Goal of the exercise. From the first line to the last, output the material exactly.
[[ Data for processing open ]]
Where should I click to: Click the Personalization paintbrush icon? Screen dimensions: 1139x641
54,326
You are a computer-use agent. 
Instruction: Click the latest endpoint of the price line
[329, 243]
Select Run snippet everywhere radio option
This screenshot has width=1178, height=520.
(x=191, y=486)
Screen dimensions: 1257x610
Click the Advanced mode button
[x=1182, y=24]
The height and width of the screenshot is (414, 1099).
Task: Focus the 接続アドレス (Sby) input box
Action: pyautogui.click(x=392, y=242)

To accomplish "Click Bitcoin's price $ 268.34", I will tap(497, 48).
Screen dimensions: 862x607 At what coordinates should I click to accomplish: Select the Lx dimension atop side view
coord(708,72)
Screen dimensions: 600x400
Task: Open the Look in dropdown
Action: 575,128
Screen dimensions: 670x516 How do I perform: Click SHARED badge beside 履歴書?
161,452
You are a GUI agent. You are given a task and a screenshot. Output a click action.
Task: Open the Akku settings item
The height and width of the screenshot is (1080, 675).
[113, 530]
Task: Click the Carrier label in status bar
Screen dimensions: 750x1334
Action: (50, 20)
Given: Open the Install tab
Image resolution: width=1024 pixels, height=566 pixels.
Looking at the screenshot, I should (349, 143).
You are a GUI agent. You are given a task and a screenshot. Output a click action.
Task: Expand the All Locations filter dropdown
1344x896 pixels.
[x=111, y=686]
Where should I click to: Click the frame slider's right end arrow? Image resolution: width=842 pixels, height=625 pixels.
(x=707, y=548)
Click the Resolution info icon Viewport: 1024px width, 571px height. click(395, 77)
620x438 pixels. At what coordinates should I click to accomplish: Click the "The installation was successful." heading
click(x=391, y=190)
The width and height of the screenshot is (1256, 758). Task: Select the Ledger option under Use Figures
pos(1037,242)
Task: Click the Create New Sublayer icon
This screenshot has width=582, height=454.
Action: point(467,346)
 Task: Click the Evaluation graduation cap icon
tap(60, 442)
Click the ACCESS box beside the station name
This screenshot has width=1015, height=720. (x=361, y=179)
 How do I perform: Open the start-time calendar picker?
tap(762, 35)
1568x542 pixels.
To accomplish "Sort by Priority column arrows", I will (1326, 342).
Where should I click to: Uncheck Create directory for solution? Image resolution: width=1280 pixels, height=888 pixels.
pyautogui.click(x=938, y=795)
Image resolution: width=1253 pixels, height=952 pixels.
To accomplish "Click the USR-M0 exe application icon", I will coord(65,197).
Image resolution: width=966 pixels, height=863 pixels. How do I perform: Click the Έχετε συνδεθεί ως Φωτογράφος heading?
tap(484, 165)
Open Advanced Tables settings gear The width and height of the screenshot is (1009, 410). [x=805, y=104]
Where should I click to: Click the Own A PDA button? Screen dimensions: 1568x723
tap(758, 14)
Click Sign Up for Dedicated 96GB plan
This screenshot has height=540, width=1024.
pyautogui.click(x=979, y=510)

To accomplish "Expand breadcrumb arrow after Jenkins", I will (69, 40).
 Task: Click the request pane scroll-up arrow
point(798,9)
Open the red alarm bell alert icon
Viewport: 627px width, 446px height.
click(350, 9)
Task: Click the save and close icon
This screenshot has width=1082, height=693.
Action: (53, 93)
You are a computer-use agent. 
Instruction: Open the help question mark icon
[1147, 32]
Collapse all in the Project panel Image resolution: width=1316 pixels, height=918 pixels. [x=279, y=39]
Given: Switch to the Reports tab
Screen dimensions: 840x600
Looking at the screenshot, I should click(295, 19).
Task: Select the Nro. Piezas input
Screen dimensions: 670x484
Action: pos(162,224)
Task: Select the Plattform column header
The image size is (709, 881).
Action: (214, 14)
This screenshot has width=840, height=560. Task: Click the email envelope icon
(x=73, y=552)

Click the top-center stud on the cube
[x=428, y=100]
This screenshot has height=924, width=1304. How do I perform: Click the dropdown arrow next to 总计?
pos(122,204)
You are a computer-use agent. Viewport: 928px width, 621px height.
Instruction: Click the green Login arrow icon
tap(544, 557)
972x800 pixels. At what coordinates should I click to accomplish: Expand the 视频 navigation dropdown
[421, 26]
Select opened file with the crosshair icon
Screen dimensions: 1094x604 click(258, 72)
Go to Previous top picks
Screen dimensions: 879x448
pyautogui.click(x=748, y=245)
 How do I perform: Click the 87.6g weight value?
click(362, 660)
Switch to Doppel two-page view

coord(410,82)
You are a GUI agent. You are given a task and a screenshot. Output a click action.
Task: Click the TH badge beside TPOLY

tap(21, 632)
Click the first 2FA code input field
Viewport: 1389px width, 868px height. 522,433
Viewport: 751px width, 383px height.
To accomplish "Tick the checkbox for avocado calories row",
[[ Data for processing closed ]]
Task response.
Where should I click to: Click the Personalization paintbrush icon? Screen dimensions: 1139x641
54,326
You are a computer-use agent. 
Instruction: Click the latest endpoint of the price line
[329, 243]
Select Run snippet everywhere radio option
This screenshot has width=1178, height=520.
(x=191, y=486)
Screen dimensions: 1257x610
Click the Advanced mode button
[x=1182, y=24]
The height and width of the screenshot is (414, 1099).
Task: Focus the 接続アドレス (Sby) input box
Action: pyautogui.click(x=392, y=242)

To accomplish "Click Bitcoin's price $ 268.34", I will tap(497, 48).
Screen dimensions: 862x607 At what coordinates should I click to accomplish: Select the Lx dimension atop side view
coord(708,72)
Screen dimensions: 600x400
Task: Open the Look in dropdown
Action: 575,128
Screen dimensions: 670x516 How do I perform: Click SHARED badge beside 履歴書?
161,452
You are a GUI agent. You are given a task and a screenshot. Output a click action.
Task: Open the Akku settings item
The height and width of the screenshot is (1080, 675).
[113, 530]
Task: Click the Carrier label in status bar
Screen dimensions: 750x1334
Action: (50, 20)
Given: Open the Install tab
Image resolution: width=1024 pixels, height=566 pixels.
Looking at the screenshot, I should (349, 143).
You are a GUI agent. You are given a task and a screenshot. Output a click action.
Task: Expand the All Locations filter dropdown
1344x896 pixels.
[x=111, y=686]
Where should I click to: Click the frame slider's right end arrow? Image resolution: width=842 pixels, height=625 pixels.
(x=707, y=548)
Click the Resolution info icon Viewport: 1024px width, 571px height. click(395, 77)
620x438 pixels. At what coordinates should I click to accomplish: Click the "The installation was successful." heading
click(x=391, y=190)
The width and height of the screenshot is (1256, 758). Task: Select the Ledger option under Use Figures
pos(1037,242)
Task: Click the Create New Sublayer icon
This screenshot has width=582, height=454.
Action: point(467,346)
 Task: Click the Evaluation graduation cap icon
tap(60, 442)
Click the ACCESS box beside the station name
This screenshot has width=1015, height=720. (x=361, y=179)
 How do I perform: Open the start-time calendar picker?
tap(762, 35)
1568x542 pixels.
To accomplish "Sort by Priority column arrows", I will (1326, 342).
Where should I click to: Uncheck Create directory for solution? Image resolution: width=1280 pixels, height=888 pixels.
pyautogui.click(x=938, y=795)
Image resolution: width=1253 pixels, height=952 pixels.
To accomplish "Click the USR-M0 exe application icon", I will coord(65,197).
Image resolution: width=966 pixels, height=863 pixels. How do I perform: Click the Έχετε συνδεθεί ως Φωτογράφος heading?
tap(484, 165)
Open Advanced Tables settings gear The width and height of the screenshot is (1009, 410). [x=805, y=104]
Where should I click to: Click the Own A PDA button? Screen dimensions: 1568x723
tap(758, 14)
Click Sign Up for Dedicated 96GB plan
This screenshot has height=540, width=1024.
pyautogui.click(x=979, y=510)

To accomplish "Expand breadcrumb arrow after Jenkins", I will (69, 40).
 Task: Click the request pane scroll-up arrow
point(798,9)
Open the red alarm bell alert icon
Viewport: 627px width, 446px height.
click(350, 9)
Task: Click the save and close icon
This screenshot has width=1082, height=693.
Action: (53, 93)
You are a computer-use agent. 
Instruction: Open the help question mark icon
[1147, 32]
Collapse all in the Project panel Image resolution: width=1316 pixels, height=918 pixels. [x=279, y=39]
Given: Switch to the Reports tab
Screen dimensions: 840x600
Looking at the screenshot, I should click(295, 19).
Task: Select the Nro. Piezas input
Screen dimensions: 670x484
Action: pos(162,224)
Task: Select the Plattform column header
The image size is (709, 881).
Action: (214, 14)
This screenshot has width=840, height=560. Task: Click the email envelope icon
(x=73, y=552)

Click the top-center stud on the cube
[x=428, y=100]
This screenshot has height=924, width=1304. How do I perform: Click the dropdown arrow next to 总计?
pos(122,204)
You are a computer-use agent. Viewport: 928px width, 621px height.
Instruction: Click the green Login arrow icon
tap(544, 557)
972x800 pixels. At what coordinates should I click to accomplish: Expand the 视频 navigation dropdown
[421, 26]
Select opened file with the crosshair icon
Screen dimensions: 1094x604 click(258, 72)
Go to Previous top picks
Screen dimensions: 879x448
pyautogui.click(x=748, y=245)
 How do I perform: Click the 87.6g weight value?
click(362, 660)
Switch to Doppel two-page view

coord(410,82)
You are a GUI agent. You are given a task and a screenshot. Output a click action.
Task: Click the TH badge beside TPOLY

tap(21, 632)
Click the first 2FA code input field
Viewport: 1389px width, 868px height. 522,433
Viewport: 751px width, 383px height.
To accomplish "Tick the checkbox for avocado calories row",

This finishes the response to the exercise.